Records for processing:

++++++++

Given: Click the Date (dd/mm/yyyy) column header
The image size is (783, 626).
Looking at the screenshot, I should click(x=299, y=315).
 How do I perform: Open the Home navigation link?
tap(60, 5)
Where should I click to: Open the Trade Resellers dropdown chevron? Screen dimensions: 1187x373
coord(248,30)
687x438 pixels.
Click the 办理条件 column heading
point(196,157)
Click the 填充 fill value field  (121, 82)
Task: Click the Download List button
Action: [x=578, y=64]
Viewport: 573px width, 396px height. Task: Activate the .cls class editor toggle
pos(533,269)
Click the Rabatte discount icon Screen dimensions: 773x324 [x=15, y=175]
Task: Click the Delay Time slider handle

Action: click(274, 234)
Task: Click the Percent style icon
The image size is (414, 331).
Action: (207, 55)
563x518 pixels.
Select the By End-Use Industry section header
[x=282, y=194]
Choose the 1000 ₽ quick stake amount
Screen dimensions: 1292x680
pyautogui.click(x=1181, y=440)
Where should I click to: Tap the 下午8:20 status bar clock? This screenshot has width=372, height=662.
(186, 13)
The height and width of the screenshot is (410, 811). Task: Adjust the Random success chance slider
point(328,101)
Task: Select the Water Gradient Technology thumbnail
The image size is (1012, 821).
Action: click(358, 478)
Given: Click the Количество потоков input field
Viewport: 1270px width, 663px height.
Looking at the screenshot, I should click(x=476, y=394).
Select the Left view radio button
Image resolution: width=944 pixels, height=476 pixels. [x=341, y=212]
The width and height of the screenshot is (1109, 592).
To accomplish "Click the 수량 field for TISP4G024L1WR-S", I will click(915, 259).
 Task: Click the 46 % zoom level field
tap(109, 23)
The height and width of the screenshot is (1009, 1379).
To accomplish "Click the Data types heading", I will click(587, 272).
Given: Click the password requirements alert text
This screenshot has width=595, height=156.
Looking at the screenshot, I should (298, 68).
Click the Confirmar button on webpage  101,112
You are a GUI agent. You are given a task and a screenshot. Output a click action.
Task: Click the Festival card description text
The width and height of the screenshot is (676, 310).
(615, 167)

++++++++

Stated task: Please pull out the records word for word, starting at the first line and stopping after the line that has "point(196,157)".

Task output:
Given: Click the Date (dd/mm/yyyy) column header
The image size is (783, 626).
Looking at the screenshot, I should click(x=299, y=315).
 How do I perform: Open the Home navigation link?
tap(60, 5)
Where should I click to: Open the Trade Resellers dropdown chevron? Screen dimensions: 1187x373
coord(248,30)
687x438 pixels.
Click the 办理条件 column heading
point(196,157)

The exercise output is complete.